ENUNCIADO
Devolva, sem nenhuma alteração, a parte do trecho sobre a caminhada até a Praça da República que vai de "No caminho, passei em" até "última que morre.".
━━ TRECHO SELECIONADO
Fazia muitos anos que não caminhava por ali, porque hoje moro em Florianópolis e quando venho para cá, não vou para essa região. Estava curioso para rever alguns lugares que frequentei há anos. Bateu o saudosismo.

Sai do apartamento do meu filho, pela manhã, a pé e desci a Rua Major Sertório em direção à Praça da República. Ele mora em frente ao Mackenzie, tradicional e antiga escola e importante Universidade do estado, com mais de 140 anos de fundação.

No caminho, passei em frente ao então icônico “La Licorne”, boate famosa dos anos setenta por suas mulheres de programa universitárias, seus shows eróticos e seu famoso e cafoníssimo lustre de cristal, logo no hall da entrada. Era frequentada por políticos, estadistas, inclusive estrangeiros e pela “nata endinheirada” de paulistanos, sendo hoje um simples e insignificante estacionamento. Não cheguei a conhecê-la, pois na época, não era para as minhas posses.

Segui descendo a Major e vi uma casa lotérica. Estava há dias querendo fazer uma “fezinha”, pressentindo que ganharia na loteria dessa vez. Fiz a aposta e o sorteio seria naquele dia. Quem sabe viraria milionário. Dizem que dinheiro fácil é difícil, mas a esperança é a última que morre.

Cheguei à Praça da República. No caminho, passei por muitos moradores de rua vagando a procura de comida. É cena que nos deprime e assusta pela quantidade deles. Essa imagem da cidade é muito triste e nos deixa sem ação. Outro problema que parece sem solução é a sujeira, sempre há lixo nos canteiros, ruas, calçadas e sarjetas. É uma deseducação dos paulistanos. Por estarmos hoje muito mais preocupados com higiene, poderíamos agora mudar nossos hábitos e aplicar esses novos conceitos de limpeza ao descarte do lixo que produzimos. Quem sabe, a “cara” da cidade melhoraria.
━━━━
━━ REGISTROS LISTADOS
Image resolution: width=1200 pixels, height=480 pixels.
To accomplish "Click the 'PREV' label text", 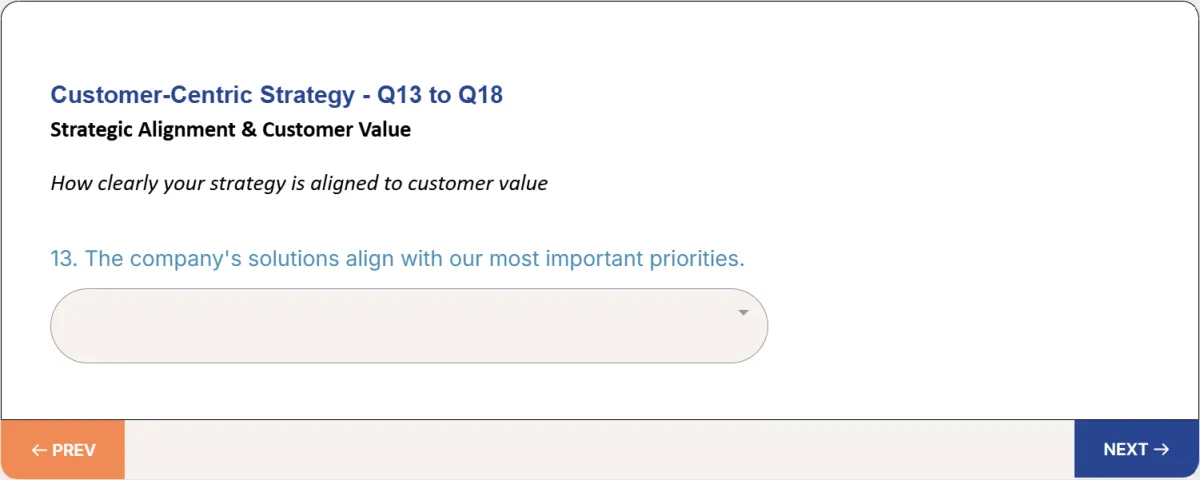I will (74, 450).
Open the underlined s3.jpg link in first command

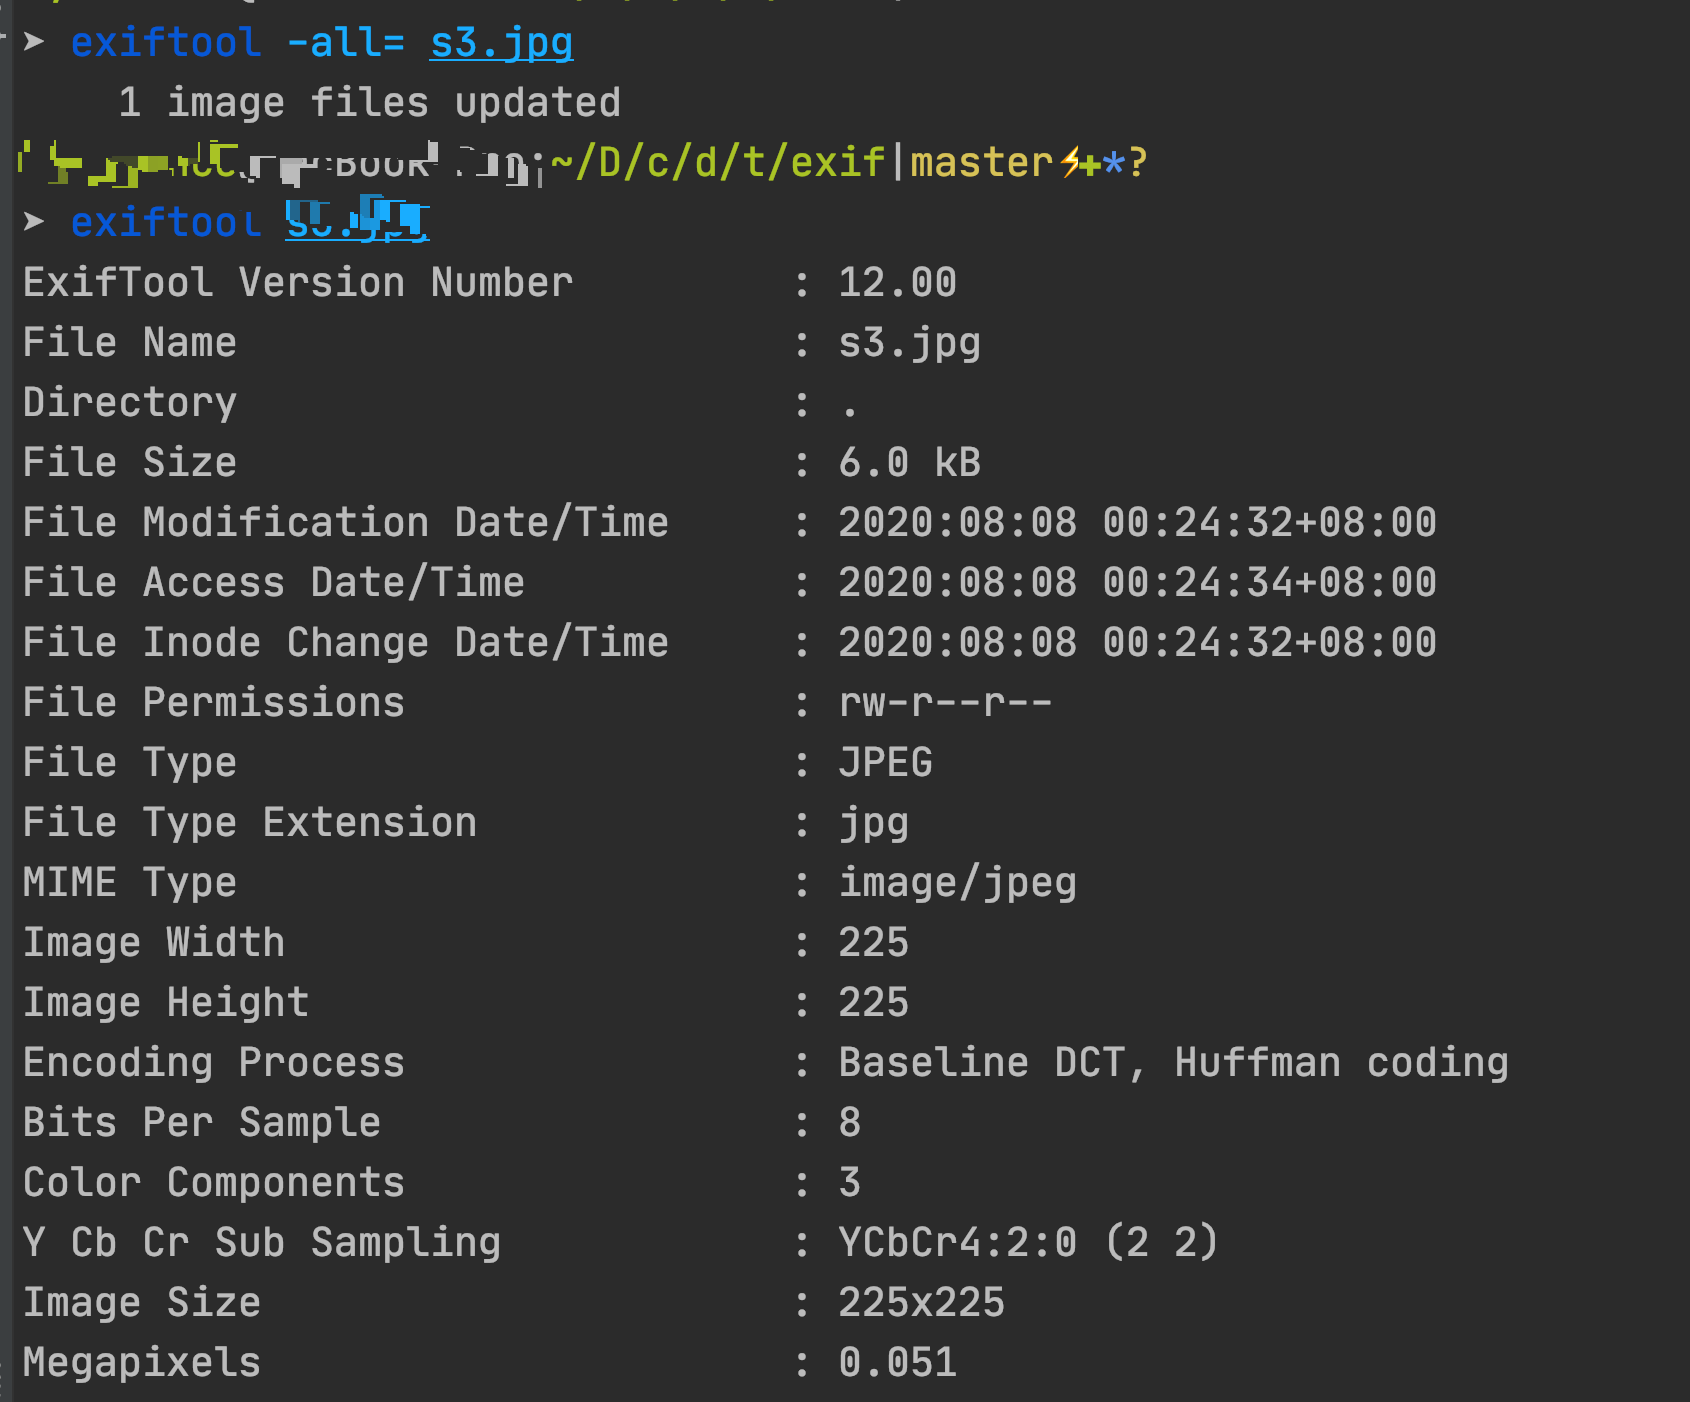click(501, 44)
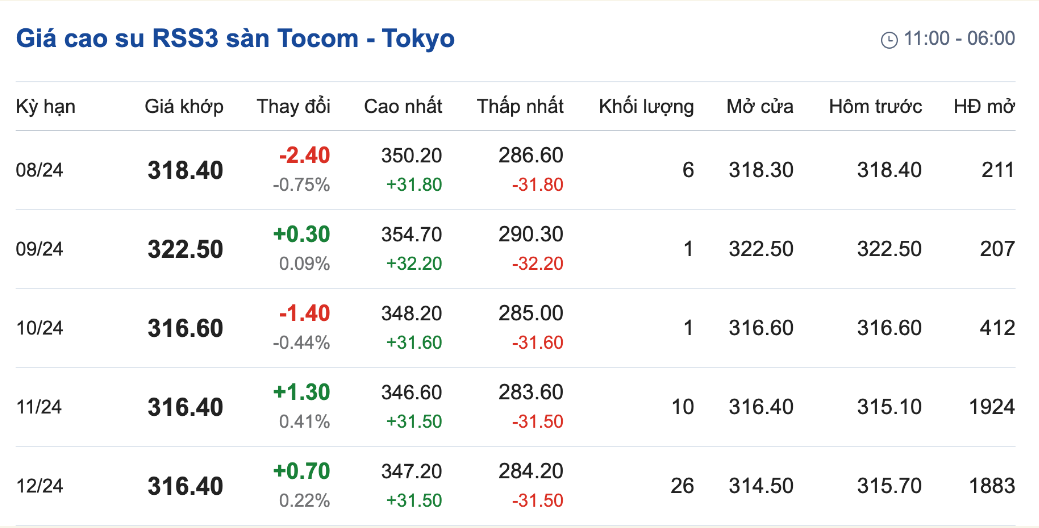Viewport: 1039px width, 528px height.
Task: Open the 12/24 contract row
Action: click(516, 486)
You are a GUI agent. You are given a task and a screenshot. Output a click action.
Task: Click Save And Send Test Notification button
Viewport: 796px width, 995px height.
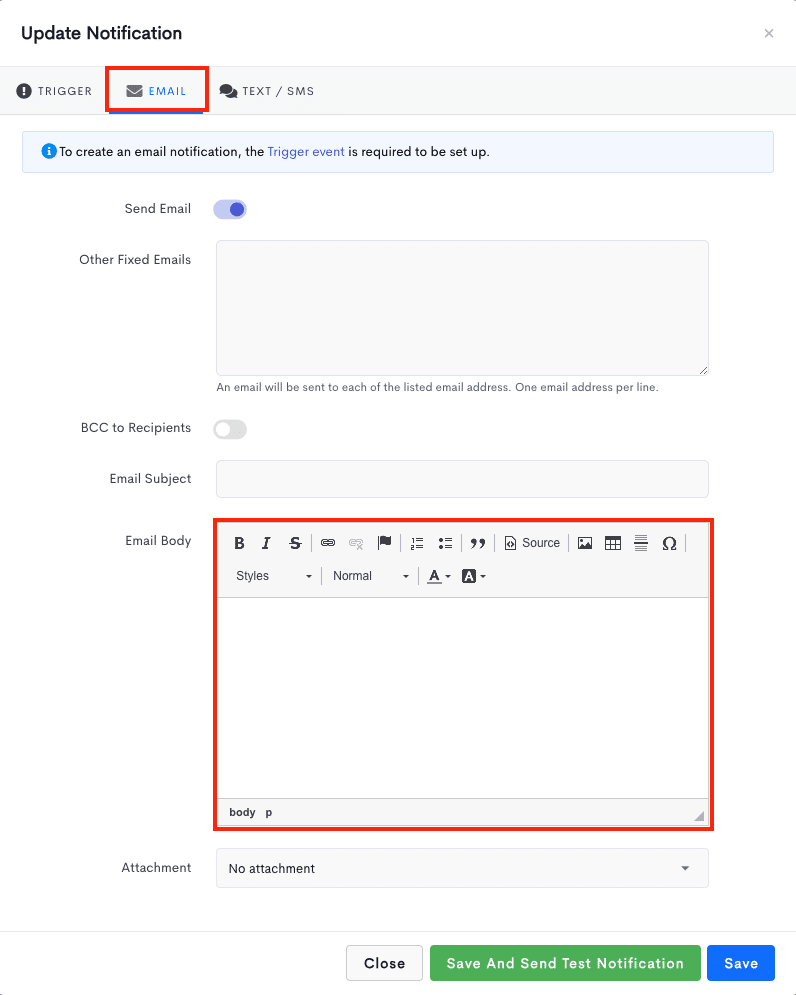(x=565, y=963)
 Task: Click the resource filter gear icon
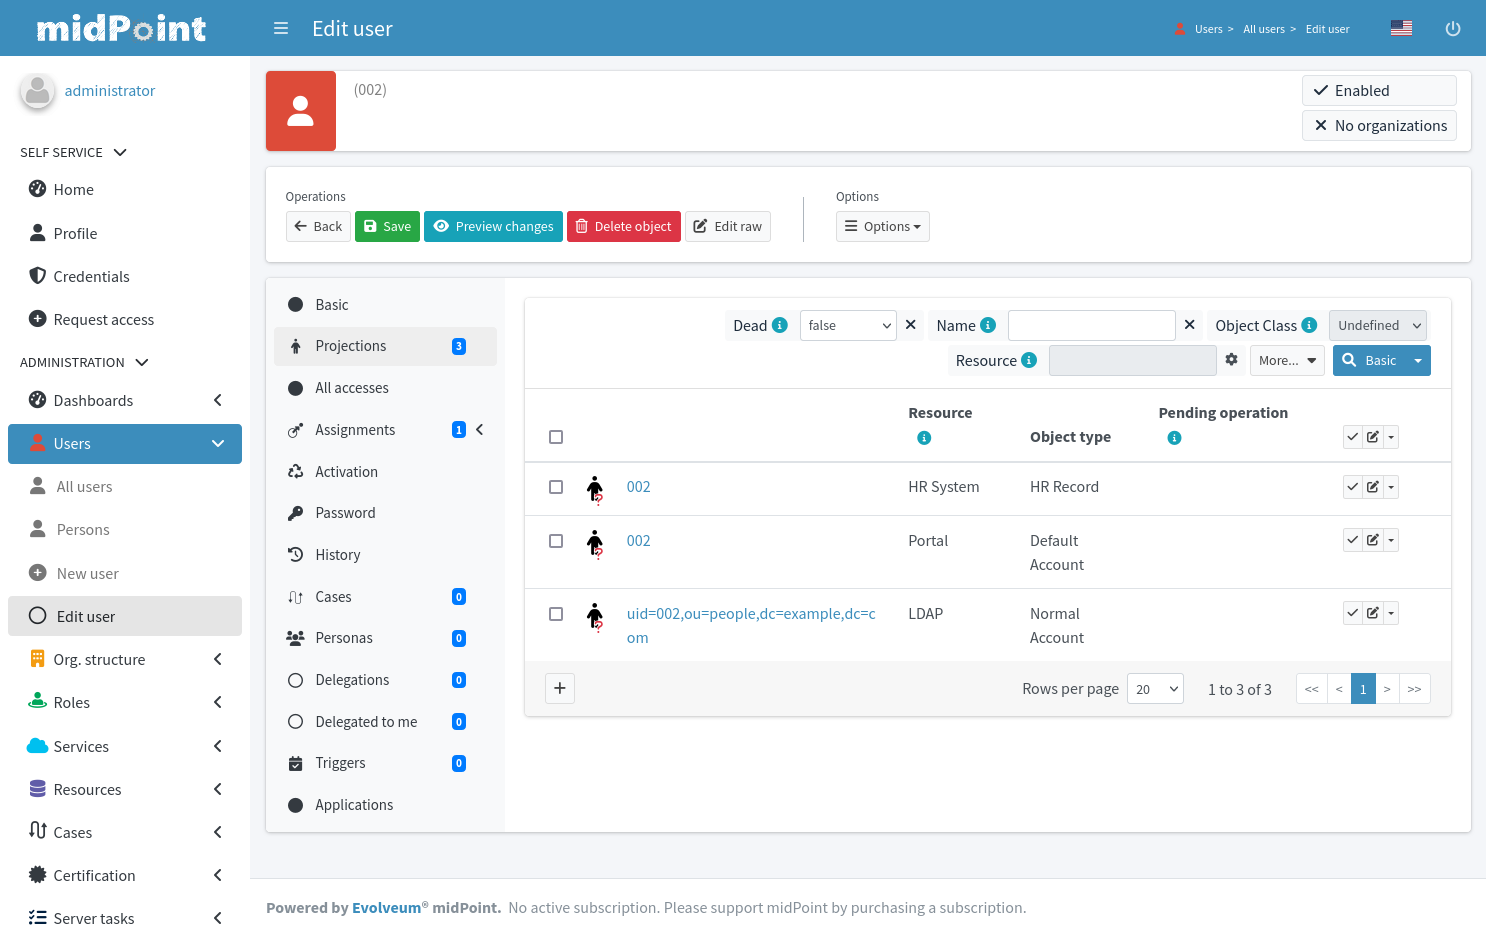[x=1231, y=360]
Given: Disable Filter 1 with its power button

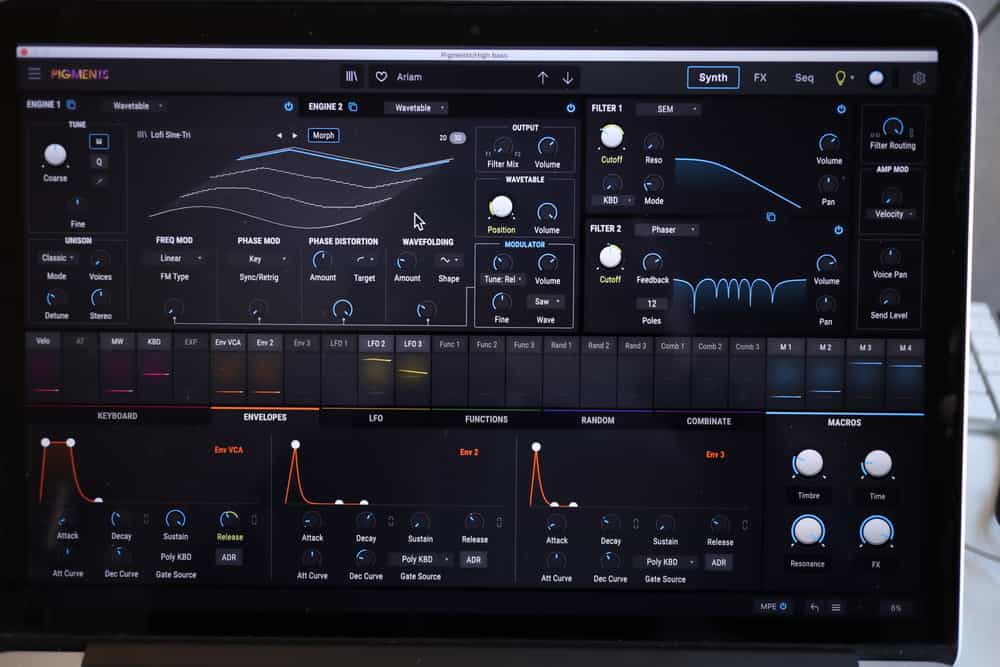Looking at the screenshot, I should click(841, 109).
━━━━
RESPOSTA DO EXERCÍCIO
No caminho, passei em frente ao então icônico “La Licorne”, boate famosa dos anos setenta por suas mulheres de programa universitárias, seus shows eróticos e seu famoso e cafoníssimo lustre de cristal, logo no hall da entrada. Era frequentada por políticos, estadistas, inclusive estrangeiros e pela “nata endinheirada” de paulistanos, sendo hoje um simples e insignificante estacionamento. Não cheguei a conhecê-la, pois na época, não era para as minhas posses.

Segui descendo a Major e vi uma casa lotérica. Estava há dias querendo fazer uma “fezinha”, pressentindo que ganharia na loteria dessa vez. Fiz a aposta e o sorteio seria naquele dia. Quem sabe viraria milionário. Dizem que dinheiro fácil é difícil, mas a esperança é a última que morre.